BIOSKOH's flagship second-generation bioeconomy project required fermentation-capable industrial partners to validate ethanol production from lignocellulosic biomass at scale.

Evolution & trajectory

How they've shifted over time

Early focus
Mycotoxin detection and feed safety
Recent focus
Second-generation biorefinery and bioeconomy

Lesaffre's early H2020 engagement (MycoKey, 2016) centered on food and feed safety — specifically detecting and managing mycotoxins in cereal crops using ICT-based tools and feed additive interventions. Their second project (BIOSKOH, also starting 2016 but running to 2022) shifted focus toward industrial biorefinery: second-generation ethanol, biomass valorization, and cascading bioeconomy approaches. While both projects launched in the same year, the thematic arc is clear: from food chain contamination control toward sustainable industrial production systems and broader biotechnology applications.

Lesaffre is moving from food safety monitoring toward sustainable industrial biotechnology — a trajectory consistent with growing demand for fermentation-based biorefinery solutions and the broader shift in the agri-food sector toward circular bioeconomy models.

Collaboration profile

How they like to work

Role: specialist_contributorReach: European19 countries collaborated

Lesaffre has participated exclusively as a consortium partner across both H2020 projects, never taking a coordination role — typical of large industrial companies that contribute technical capacity and market expertise without managing project administration.
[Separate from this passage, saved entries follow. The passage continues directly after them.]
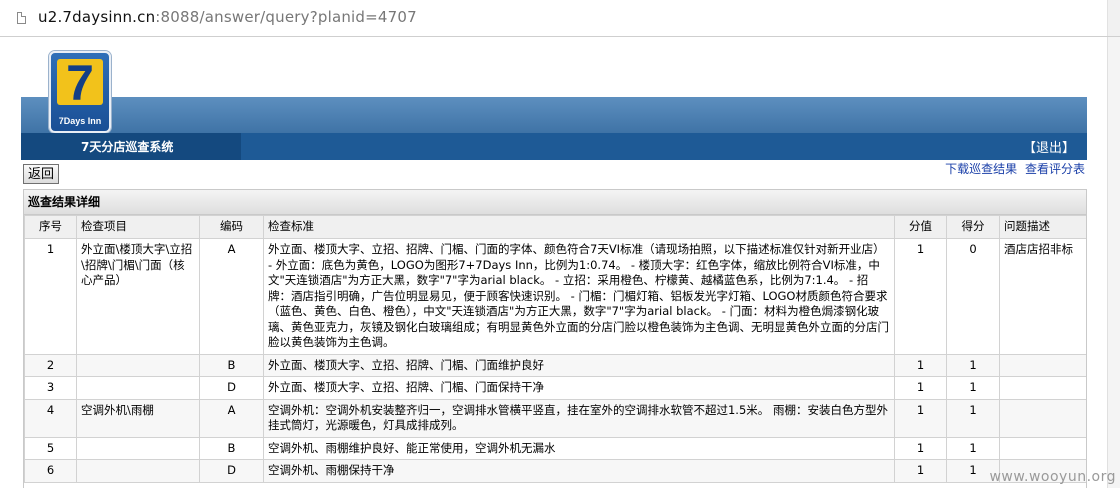 The image size is (1120, 488). I want to click on cell-item: 外立面\楼顶大字\立招\招牌\门楣\门面（核心产品）, so click(138, 296).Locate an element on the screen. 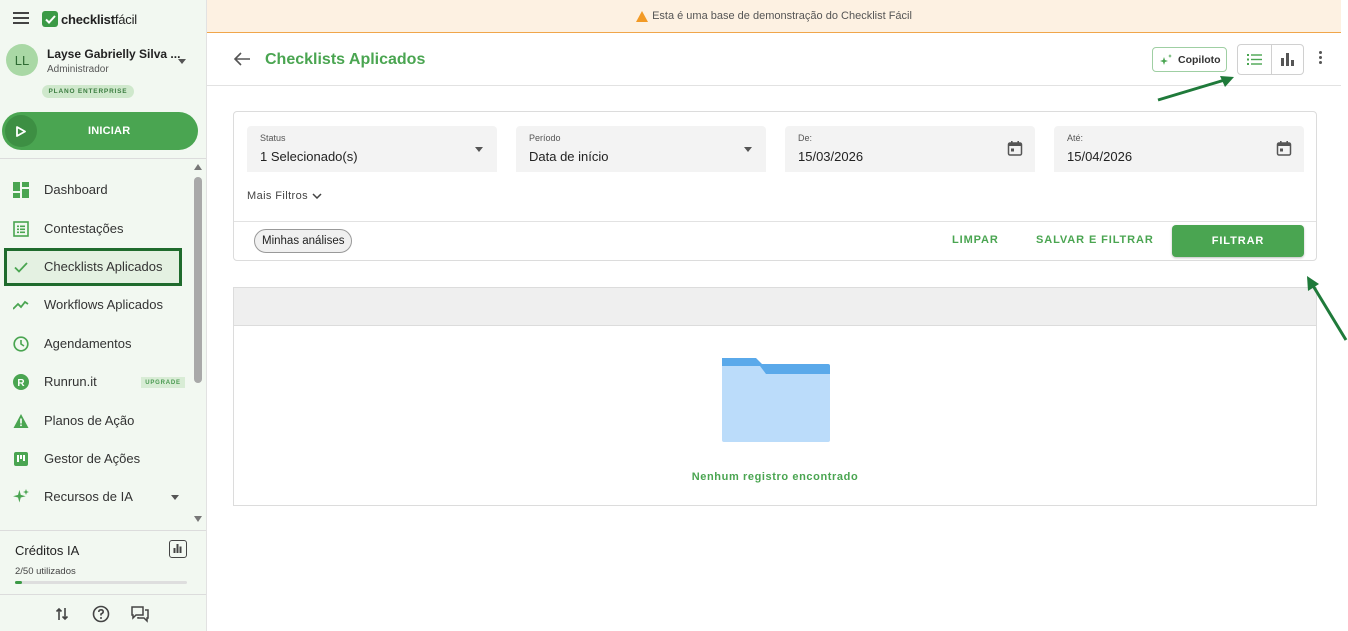 Image resolution: width=1348 pixels, height=631 pixels. status-select-value: 1 Selecionado(s) is located at coordinates (309, 156).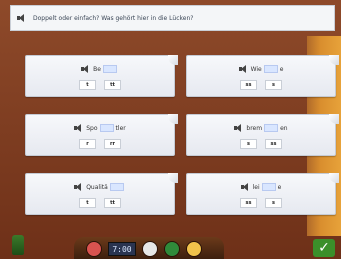 The width and height of the screenshot is (341, 259). I want to click on option-row: r rr, so click(100, 144). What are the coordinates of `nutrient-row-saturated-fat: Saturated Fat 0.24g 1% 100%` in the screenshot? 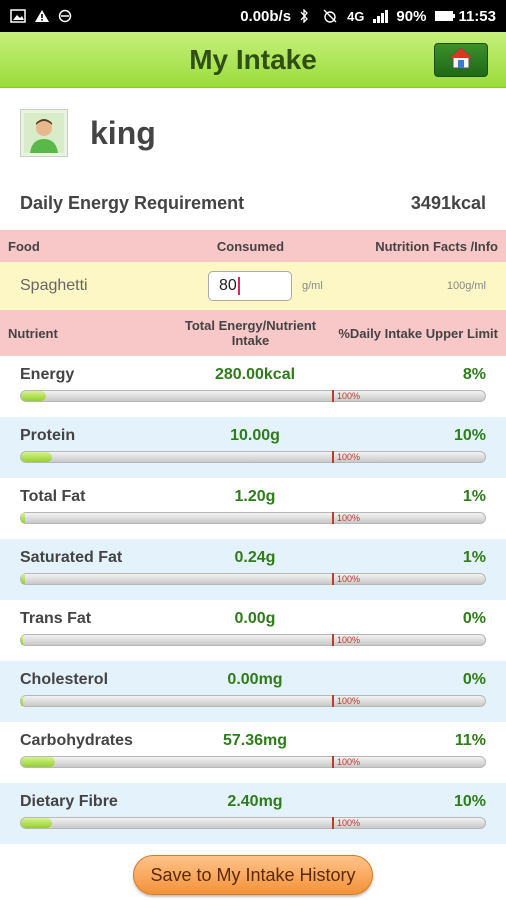 It's located at (253, 570).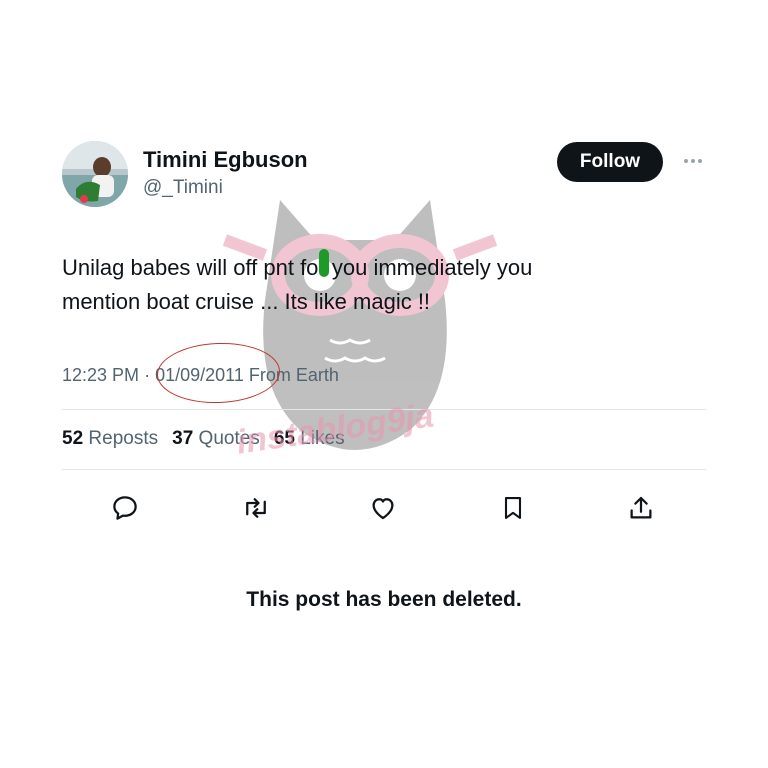 The width and height of the screenshot is (768, 768). What do you see at coordinates (100, 375) in the screenshot?
I see `tweet-time: 12:23 PM` at bounding box center [100, 375].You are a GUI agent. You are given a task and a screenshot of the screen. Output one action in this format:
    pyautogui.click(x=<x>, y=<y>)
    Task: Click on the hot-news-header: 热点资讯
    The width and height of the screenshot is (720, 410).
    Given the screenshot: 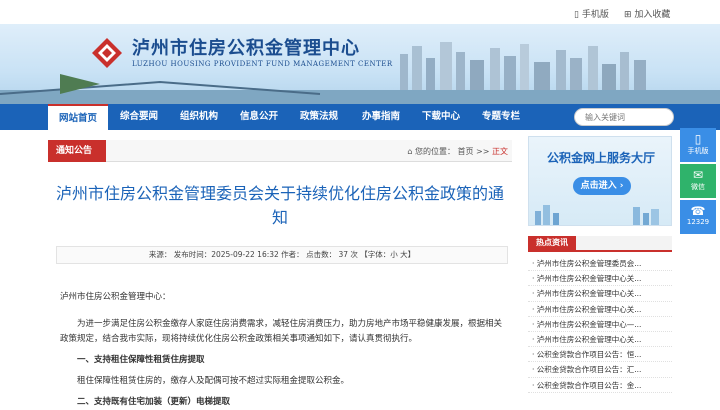 What is the action you would take?
    pyautogui.click(x=600, y=244)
Their 49 unique partners across 19 countries in just 2 projects indicates they joined large, multi-partner research consortia where industrial validation was a key deliverable. This pattern marks them as selective but well-connected participants who add commercial credibility and industrial scaling potential rather than research leadership.

Lesaffre has connected with 49 unique consortium partners across 19 countries through just 2 projects, reflecting their participation in large, broad European research consortia rather than tight bilateral partnerships. Their geographic spread is substantial relative to their project count, signaling strong cross-European research connectivity.

Why partner with them

What sets them apart

Lesaffre stands apart as one of the few large industrial companies in the H2020 food and agriculture space with active expertise spanning both food chain safety (mycotoxin management) and industrial biorefinery (second-generation ethanol), making them a rare bridge between contamination prevention and sustainable production. As a non-SME private company, they bring commercial-scale manufacturing capability and distribution networks that academic partners cannot replicate — critical for projects needing a credible route to market. For consortium builders requiring an industrial validation partner in fermentation, biorefinery, or food and feed ingredients, Lesaffre offers genuine market-facing credibility.

Notable projects

Highlights from their portfolio

  • BIOSKOH
    The largest funding allocation in Lesaffre's H2020 portfolio (EUR 360,300) and the longest duration (2016-2022), targeting flagship-scale second-generation bioeconomy with a cascading biorefinery approach — Lesaffre's clearest statement of industrial commitment to sustainable fermentation-based production.
  • MycoKey
    An integrated multi-hazard mycotoxin management project spanning ICT detection tools, risk characterization, and feed additive solutions across five major mycotoxin families and three key cereal crops — directly aligned with Lesaffre's food and feed ingredient business.
Cross-sector capabilities
Industrial biotechnology and biorefineryRenewable energy (second-generation bioethanol from biomass)Environmental sustainability and circular bioeconomyAgricultural risk management and crop protection
Analysis note: Profile is based on only 2 projects, both launched in 2016, which limits the depth of temporal evolution analysis. Lesaffre International is a well-known global fermentation and yeast company; the project topics are consistent with their known industrial profile, but their specific technical contributions within each consortium cannot be fully determined from CORDIS data alone. The early/recent keyword split reflects thematic differences between the two projects rather than a true multi-year timeline shift.